Das Kernkraftwerk Fukushima I liefert ein Bild der Zerstörung. Die japanischen Rettungskräfte wollen jedoch nicht aufgeben (Foto: Globovisión)

Über die Folgen der Nuklear-Katastrophe in Japan für die Weltwirtschaft herrscht bei den Experten große Unsicherheit. Michael Grömling und Klaus-Heiner Röhl vom Institut der deutschen Wirtschaft Köln (IW) sagten den Deutschen Mittelstands Nachrichten: „Die ökonomischen Auswirkungen einer weiteren Verschärfung der Lage der Kernkraftwerke auf die japanische Wirtschaft und auf die Weltwirtschaft sind derzeit nicht abzuschätzen. Kommt es zu einem Super-GAU, dann sind große Schäden für die japanische Wirtschaft nicht auszuschließen. Dann müssen auch die globalen Auswirkungen anders bewertet werden.“

Tritt der Super-GAU nicht im vollen Umfang ein, ergeben sich für die deutschen Mittelständler eher Chancen als Belastungen durch die Katastrophe in Japan. Die IW-Ökonomen Grömling und Röhl sprechen von „geringen Auswirkungen“ der Zerstörungen in Japan. Das Engagement des deutschen Mittelstands in Japan sei insgesamt zu vernachlässigen, sagten die Experten den Deutschen Mittelstands Nachrichten.

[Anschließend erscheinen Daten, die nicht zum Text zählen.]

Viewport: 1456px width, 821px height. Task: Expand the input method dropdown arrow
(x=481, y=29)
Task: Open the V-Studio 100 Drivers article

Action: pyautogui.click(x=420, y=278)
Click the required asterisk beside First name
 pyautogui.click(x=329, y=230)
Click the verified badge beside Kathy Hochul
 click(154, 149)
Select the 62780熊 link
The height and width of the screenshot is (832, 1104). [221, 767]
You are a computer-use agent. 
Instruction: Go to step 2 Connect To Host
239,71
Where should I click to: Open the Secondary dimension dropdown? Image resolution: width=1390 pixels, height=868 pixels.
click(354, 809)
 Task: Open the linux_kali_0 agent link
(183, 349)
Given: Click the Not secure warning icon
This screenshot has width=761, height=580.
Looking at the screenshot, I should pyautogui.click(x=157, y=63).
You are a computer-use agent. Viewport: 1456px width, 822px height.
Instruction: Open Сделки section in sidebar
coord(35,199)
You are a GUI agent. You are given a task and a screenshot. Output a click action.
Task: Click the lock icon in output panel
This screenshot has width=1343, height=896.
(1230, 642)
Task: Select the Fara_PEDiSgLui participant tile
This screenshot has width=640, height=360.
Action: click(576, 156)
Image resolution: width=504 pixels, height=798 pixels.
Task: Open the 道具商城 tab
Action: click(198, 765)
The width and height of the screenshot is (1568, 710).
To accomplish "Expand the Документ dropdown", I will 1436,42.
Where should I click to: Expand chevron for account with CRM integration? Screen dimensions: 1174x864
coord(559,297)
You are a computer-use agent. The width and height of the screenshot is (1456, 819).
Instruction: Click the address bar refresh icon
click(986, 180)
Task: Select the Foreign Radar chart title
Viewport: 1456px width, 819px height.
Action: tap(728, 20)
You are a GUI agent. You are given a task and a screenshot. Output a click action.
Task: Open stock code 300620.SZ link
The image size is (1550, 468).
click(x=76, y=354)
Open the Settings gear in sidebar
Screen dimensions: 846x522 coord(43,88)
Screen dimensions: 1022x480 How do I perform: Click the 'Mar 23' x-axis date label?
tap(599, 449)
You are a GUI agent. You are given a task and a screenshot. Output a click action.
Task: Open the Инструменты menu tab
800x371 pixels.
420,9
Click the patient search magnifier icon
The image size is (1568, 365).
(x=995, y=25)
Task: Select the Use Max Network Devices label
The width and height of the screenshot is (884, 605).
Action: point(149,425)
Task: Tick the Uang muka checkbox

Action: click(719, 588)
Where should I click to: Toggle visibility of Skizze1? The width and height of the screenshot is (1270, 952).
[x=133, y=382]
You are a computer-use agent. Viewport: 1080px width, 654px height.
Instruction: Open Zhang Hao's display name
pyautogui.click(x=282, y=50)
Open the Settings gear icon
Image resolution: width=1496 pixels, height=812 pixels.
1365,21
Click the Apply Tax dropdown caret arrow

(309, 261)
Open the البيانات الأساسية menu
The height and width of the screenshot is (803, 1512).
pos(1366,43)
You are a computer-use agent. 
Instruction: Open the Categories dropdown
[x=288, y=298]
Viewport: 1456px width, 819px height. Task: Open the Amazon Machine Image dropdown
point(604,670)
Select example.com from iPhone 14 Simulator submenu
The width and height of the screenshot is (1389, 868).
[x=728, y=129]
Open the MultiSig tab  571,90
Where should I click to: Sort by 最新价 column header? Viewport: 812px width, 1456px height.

Michael Grömling und Klaus-Heiner Röhl vom Institut der deutschen Wirtschaft Köln (IW) analysieren die Lage

Teilweise würden die Mittelständler als Exporteure von Maschinen auf Märkten auftreten, wo sie Konkurrenten japanischer Unternehmen seien. Hier könnte durch einen Lieferausfall dortiger Anbieter die Nachfrage temporär steigen. Zulieferer etwa der Autoindustrie könnten je nach Abnehmer sowohl negativ wie positiv betroffen sein; welcher Effekt überwiegt, sei noch schwer abzuschätzen. „Es hängt aber ganz stark davon ab, wie lange die Produktion in Japan behindert ist, und inwieweit auch die Nachfrage in Asien negativ betroffen ist durch die Japan-Katastrophe“, so die beiden Experten.

Auch DIHK-Präsident Hans Heinrich Driftmann geht eher von Chancen statt von Problemen für deutsche Unternehmen aus. „Ähnlich wie Deutschland ist Japan stark exportorientiert, Produktionsausfälle werden daher Geschäftspartner im Ausland treffen. Allerdings können andere Staaten – wie auch Deutschland – hier in die Bresche springen”, sagte er den Deutschen Mittelstands Nachrichten. „Deutschland kann zum Beispiel durch die Lieferung von Maschinen und die Bereitstellung von Know-how einen Beitrag zum Wiederaufbau leisten”, so Driftmann. Die Katastrophe würde letztlich immense Anstrengungen zum Wiederaufbau nach sich ziehen. „Am Ende des Tages kann das auch der japanischen Wirtschaft wieder auf die Beine helfen, da das Land trotz der hohen Staatsverschuldung über die weltweit zweithöchsten Devisenreserven verfügt“, prognostiziert Driftmann.

DIHK-Präsident Hans Heinrich Driftmann sieht wie der Wirtschaftsweise Wolfgang Franz keine Gefahr einer erneuten, weltweiten Rezession

Driftmann sieht wie der Wirtschaftsweise Wolfgang Franz keine Gefahr, dass die Weltwirtschaft durch Japan erneut in eine Rezession abgleiten würde. „Auch die Gefahr einer Inflation halte ich für gering“, meint der DIHK-Präsident.

Zur Entwicklung der Finanzmärkte sagen die Experten des IW: „Nach bisherigen Erdbeben haben sich die Märkte meist schnell erholt, eine Beeinträchtigung der japanischen Wirtschaft durch Verstrahlung weiter Landstriche könnte aber eventuell in diesem Fall zu einer Sondersituation führen. Bisher zeigen sich die US-Märkte als Welt-Leitmärkte allerdings noch wenig betroffen.“

Und abschließend zur bisherigen Entwicklung des Yen-Kurses: „Die Bedeutung des Wechselkurses für den Außenhandel hat deutlich nachgelassen. Vielmehr ist die wirtschaftliche Lage in den Kundenländern und die Qualität der Produkte relevant. Eine Abwertung des Yens dürfte schwerfallen; nach dem Erdbeben in Kobe im Jahr 1995 wurde der Yen wegen der Repatriierung von Vermögenswerten sogar deutlich aufgewertet“, so die beiden Experten des IW Köln.